Dataset entries
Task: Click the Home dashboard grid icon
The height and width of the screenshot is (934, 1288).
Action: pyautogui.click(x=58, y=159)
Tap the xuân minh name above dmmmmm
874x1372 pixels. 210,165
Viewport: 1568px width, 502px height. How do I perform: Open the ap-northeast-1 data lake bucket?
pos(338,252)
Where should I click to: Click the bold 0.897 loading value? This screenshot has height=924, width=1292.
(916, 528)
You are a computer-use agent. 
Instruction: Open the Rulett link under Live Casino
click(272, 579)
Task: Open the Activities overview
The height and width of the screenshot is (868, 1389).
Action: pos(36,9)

**Request**
Format these lines as a JSON list of strings with one string per line, omitting any blank lines.

**Solution to this problem**
[
  "Task: Click the Home dashboard grid icon",
  "The height and width of the screenshot is (934, 1288).",
  "Action: pyautogui.click(x=58, y=159)",
  "Tap the xuân minh name above dmmmmm",
  "874x1372 pixels. 210,165",
  "Viewport: 1568px width, 502px height. How do I perform: Open the ap-northeast-1 data lake bucket?",
  "pos(338,252)",
  "Where should I click to: Click the bold 0.897 loading value? This screenshot has height=924, width=1292.",
  "(916, 528)",
  "You are a computer-use agent. ",
  "Instruction: Open the Rulett link under Live Casino",
  "click(272, 579)",
  "Task: Open the Activities overview",
  "The height and width of the screenshot is (868, 1389).",
  "Action: pos(36,9)"
]